To address the plastic pollution troubling the world's seas and waterways, Cornell University chemists have developed a new polymer (聚合物) that can degrade (降解) plastic when exposed to ultraviolet radiation, according to the research published in the Journal of the American Chemical Society.
"We have created a new plastic that has the mechanical properties required by commercial fishing gear. If it eventually gets lost in the water environment, this material can degrade on a realistic time scale," said lead researcher Bryce Lipinski, professor of chemistry and chemical biology at Cornell University. "This material could effectively reduce persistent plastic accumulation in the environment."
Commercial fishing contributes to about half of all floating plastic waste that ends up in the oceans. Fishing nets and ropes are primarily made from three kinds of polymers, none of which easily degrade. "While research of degradable plastics has received much attention in recent years," Lipinski said, "obtaining a material with a mechanical strength comparable to commercial plastic remains a difficult challenge."

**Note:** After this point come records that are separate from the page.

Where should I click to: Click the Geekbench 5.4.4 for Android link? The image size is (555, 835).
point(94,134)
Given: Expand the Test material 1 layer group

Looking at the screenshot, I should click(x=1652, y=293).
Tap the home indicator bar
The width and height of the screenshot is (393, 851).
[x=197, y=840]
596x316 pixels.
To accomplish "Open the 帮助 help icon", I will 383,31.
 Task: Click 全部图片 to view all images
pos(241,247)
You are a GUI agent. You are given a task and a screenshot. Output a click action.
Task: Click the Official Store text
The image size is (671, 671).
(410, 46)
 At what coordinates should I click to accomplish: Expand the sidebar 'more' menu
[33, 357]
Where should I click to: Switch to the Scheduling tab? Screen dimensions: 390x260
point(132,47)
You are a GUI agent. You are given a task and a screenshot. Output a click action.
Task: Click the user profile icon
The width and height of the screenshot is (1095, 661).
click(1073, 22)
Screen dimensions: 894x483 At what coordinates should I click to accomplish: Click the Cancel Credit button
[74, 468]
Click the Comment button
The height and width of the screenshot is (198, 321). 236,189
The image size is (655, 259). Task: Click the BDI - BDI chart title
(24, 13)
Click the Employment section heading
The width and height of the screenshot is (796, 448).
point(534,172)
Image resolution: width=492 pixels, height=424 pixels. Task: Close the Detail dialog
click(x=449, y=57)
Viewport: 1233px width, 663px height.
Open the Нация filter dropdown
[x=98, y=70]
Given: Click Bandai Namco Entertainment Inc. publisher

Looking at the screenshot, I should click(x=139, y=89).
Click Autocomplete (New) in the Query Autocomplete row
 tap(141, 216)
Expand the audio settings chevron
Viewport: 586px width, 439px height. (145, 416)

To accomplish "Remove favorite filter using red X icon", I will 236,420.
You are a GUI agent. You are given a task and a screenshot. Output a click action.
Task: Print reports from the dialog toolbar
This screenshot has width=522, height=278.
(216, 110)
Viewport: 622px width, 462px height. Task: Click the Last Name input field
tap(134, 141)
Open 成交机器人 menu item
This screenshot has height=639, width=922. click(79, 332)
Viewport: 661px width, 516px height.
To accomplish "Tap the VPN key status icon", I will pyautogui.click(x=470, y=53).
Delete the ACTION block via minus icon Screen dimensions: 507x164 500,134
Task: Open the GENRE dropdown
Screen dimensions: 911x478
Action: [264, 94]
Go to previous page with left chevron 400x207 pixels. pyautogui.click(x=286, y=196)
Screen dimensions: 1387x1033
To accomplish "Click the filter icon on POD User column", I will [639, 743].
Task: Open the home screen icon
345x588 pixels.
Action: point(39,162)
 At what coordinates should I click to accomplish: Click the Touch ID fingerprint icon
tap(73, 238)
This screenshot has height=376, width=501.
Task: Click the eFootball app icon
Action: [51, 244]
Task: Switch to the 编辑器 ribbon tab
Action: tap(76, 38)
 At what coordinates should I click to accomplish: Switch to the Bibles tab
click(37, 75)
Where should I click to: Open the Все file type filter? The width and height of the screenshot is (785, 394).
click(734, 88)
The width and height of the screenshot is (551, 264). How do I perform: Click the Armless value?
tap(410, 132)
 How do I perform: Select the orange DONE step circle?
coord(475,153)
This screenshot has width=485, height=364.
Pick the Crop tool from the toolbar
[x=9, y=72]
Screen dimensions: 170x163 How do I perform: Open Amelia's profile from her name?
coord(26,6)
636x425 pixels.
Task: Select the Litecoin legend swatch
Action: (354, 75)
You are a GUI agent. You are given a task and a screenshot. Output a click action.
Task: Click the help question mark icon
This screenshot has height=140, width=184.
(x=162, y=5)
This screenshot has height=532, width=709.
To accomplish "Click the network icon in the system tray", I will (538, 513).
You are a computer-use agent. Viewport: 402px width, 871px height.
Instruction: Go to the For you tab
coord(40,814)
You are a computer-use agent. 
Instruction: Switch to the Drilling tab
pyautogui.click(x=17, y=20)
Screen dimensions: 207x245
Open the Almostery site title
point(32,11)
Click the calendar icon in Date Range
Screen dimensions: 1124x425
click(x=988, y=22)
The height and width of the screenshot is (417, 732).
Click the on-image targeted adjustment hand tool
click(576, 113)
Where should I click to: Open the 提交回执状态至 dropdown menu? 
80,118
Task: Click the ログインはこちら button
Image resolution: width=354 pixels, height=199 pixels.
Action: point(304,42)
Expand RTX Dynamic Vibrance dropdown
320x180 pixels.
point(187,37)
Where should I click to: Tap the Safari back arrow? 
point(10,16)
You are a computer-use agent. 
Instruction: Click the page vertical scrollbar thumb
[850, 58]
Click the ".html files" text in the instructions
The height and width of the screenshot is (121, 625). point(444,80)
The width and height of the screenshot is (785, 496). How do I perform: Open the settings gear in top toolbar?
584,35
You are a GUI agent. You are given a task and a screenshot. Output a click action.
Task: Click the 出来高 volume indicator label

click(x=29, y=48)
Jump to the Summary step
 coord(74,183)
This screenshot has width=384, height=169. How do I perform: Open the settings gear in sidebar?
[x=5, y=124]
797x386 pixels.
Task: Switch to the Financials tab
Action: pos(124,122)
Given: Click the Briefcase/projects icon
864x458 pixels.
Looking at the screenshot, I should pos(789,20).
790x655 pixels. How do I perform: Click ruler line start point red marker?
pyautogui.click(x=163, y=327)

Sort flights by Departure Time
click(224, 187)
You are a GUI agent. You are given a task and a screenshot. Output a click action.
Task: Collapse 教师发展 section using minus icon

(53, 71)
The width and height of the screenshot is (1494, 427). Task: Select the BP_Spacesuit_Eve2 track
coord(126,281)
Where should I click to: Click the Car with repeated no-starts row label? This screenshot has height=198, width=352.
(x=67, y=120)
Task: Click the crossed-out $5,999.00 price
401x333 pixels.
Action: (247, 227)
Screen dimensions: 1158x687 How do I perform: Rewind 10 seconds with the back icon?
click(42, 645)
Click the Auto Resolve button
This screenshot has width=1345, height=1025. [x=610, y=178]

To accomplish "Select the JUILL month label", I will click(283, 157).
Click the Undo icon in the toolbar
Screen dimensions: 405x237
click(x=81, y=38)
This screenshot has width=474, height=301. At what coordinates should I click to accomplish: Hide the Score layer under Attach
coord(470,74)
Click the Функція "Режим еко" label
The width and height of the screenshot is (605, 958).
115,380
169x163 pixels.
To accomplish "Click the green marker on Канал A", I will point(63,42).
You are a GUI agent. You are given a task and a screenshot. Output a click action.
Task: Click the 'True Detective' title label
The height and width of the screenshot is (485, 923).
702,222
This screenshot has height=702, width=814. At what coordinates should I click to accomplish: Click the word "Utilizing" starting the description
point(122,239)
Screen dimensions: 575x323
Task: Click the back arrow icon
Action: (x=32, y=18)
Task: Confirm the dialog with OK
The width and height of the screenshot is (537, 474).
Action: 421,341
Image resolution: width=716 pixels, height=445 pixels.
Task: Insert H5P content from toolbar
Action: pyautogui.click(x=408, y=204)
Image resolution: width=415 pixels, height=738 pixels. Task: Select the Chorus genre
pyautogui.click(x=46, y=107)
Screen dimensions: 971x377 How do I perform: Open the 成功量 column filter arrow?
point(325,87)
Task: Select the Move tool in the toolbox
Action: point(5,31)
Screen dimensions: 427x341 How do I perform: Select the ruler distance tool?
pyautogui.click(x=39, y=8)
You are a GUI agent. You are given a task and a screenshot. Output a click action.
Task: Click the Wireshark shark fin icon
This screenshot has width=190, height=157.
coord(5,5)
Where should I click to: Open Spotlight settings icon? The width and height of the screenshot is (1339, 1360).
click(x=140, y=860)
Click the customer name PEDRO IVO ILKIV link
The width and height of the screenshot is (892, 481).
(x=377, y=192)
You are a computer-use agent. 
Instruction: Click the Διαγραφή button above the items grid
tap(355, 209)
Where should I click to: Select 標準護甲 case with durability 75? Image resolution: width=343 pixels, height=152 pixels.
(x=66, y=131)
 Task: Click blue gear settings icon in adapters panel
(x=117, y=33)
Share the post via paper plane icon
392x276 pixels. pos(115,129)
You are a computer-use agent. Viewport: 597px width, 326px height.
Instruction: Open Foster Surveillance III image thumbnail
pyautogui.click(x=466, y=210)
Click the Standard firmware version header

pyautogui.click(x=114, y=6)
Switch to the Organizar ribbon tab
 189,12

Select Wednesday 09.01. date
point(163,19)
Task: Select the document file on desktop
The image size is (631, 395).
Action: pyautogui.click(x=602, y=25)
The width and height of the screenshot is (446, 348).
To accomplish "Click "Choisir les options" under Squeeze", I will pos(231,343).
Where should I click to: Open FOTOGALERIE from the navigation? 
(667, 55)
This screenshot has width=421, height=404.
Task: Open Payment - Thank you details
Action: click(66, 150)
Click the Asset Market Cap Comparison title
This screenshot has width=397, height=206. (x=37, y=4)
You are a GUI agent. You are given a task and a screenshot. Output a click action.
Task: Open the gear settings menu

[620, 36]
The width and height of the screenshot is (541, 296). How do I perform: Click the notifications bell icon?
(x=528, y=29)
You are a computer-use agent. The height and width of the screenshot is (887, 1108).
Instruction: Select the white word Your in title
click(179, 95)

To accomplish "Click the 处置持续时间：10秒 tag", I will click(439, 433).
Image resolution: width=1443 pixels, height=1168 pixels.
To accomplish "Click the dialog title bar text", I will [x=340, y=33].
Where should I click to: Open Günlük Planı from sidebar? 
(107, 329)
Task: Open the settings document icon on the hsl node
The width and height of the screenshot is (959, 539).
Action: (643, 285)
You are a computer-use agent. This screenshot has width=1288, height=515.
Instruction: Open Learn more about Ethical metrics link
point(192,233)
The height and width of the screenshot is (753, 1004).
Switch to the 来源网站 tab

Coates and his research team have spent the past 15 years developing the new plastic called isotactic polypropylene oxide, or iPPO. While its original discovery was in 1949, the mechanical strength of this material was unknown before this recent work. The high isotacticity and polymer chain length of their material makes it different from previous plastics and provides its mechanical strength.
Lipinski and other scientists want no race of the polymer to be left in the environment. He notes there is precedent (先例) for the biodegradation of small chains of iPPO which could effectively make it disappear and ongoing efforts aim to prove this.